A Hyperactive Biosphere?
Remote sensing of photosynthetic activity is based on how plants use or dispose of solar radiation at different wavelengths. Green leaves absorb 85% of the incoming solar energy in the visible part of the spectrum but only 40% of the energy in the near-infrared; hence, there is a large difference in the reflectivities between these two wavelength bands. By contrast, the reflectivities for bare soils are comparable in these two portions of the spectrum. A commonly used parameter for monitoring photosynthetic activity is the normalized difference vegetation index (NDVI): the difference between the reflectivities in the visible and near-infrared bands, normalized by their sum. A high NDVI is indicative of vigorous photosynthetic activity. Recent results from satellite data suggest that on average terrestrial photosynthesis has increased by approximately 10% between 1981 and 1991 at mid to high latitudes, that is, between, 40°N and 70°N.
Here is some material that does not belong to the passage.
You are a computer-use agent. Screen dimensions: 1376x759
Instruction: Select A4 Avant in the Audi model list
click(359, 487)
Should we believe in the NDVI trend? There are no "ground-truth" measurements of photosynthesis at northern high latitudes over the same period, and so the accuracy of the trend cannot be established unambiguously. The data from three radiometers onboard three different polar-orbiting meteorological satellites were used to construct the 11-year NDVI time series. The radiometers degrade at different rates, with time, for different wavelength channels. Furthermore, annoying interference by the intervening atmosphere, only partially corrected in the data, is something with which researchers must contend.
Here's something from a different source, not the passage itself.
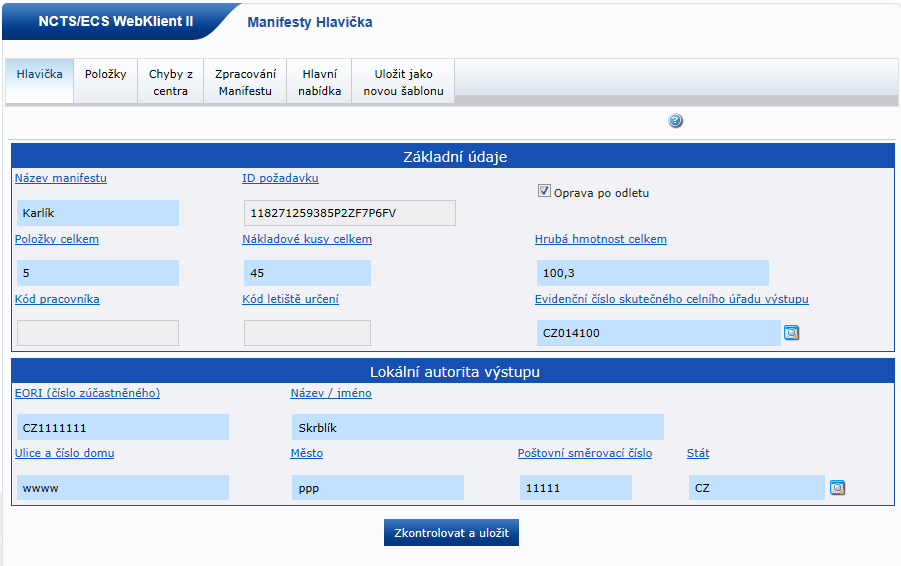The image size is (901, 566).
Task: Select the Nákladové kusy celkem input with 45
Action: [306, 273]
It will be a challenge for ecologists to explain how photosynthesis could possibly have increased by approximately 10% from 1981 to 1991. Over this period, there has only been a 4% increase in carbon dioxide levels, from 340 ppmv (parts per million by volume) to 355 ppmv, and therefore, this could not have enhanced photosynthesis at the NDVI rate. Temperature increases, however, may have stimulated photosynthesis directly or accelerated snowmelt and mobilized nutrients previously frozen in soils. The magnitudes of these effects remain to be investigated.
With the revelation of the rollercoaster-like fluctuations of climate, recorded in ice core data, one cannot help but wonder how the biosphere has fared in the ride. Fossil pollen records show recurring rearrangements of the seating in the past 100 thousand years. The new satellite data suggest that the biosphere, at least at northern high latitudes, has been an increasingly restless passenger in recent years. In late summer 1998, NASA is scheduled to launch AM-1, the first platform of the Earth Observing System (EOS). Instruments on board AM-1 will be calibrated; simultaneous observations of aerosols and other atmospheric constituents will allow for a careful removal of atmospheric effects. What new insights into our backyards will be revealed by the forthcoming satellite observations?
Fung, I. 1997. Climate change: A greener north. Nature 386, 659-660.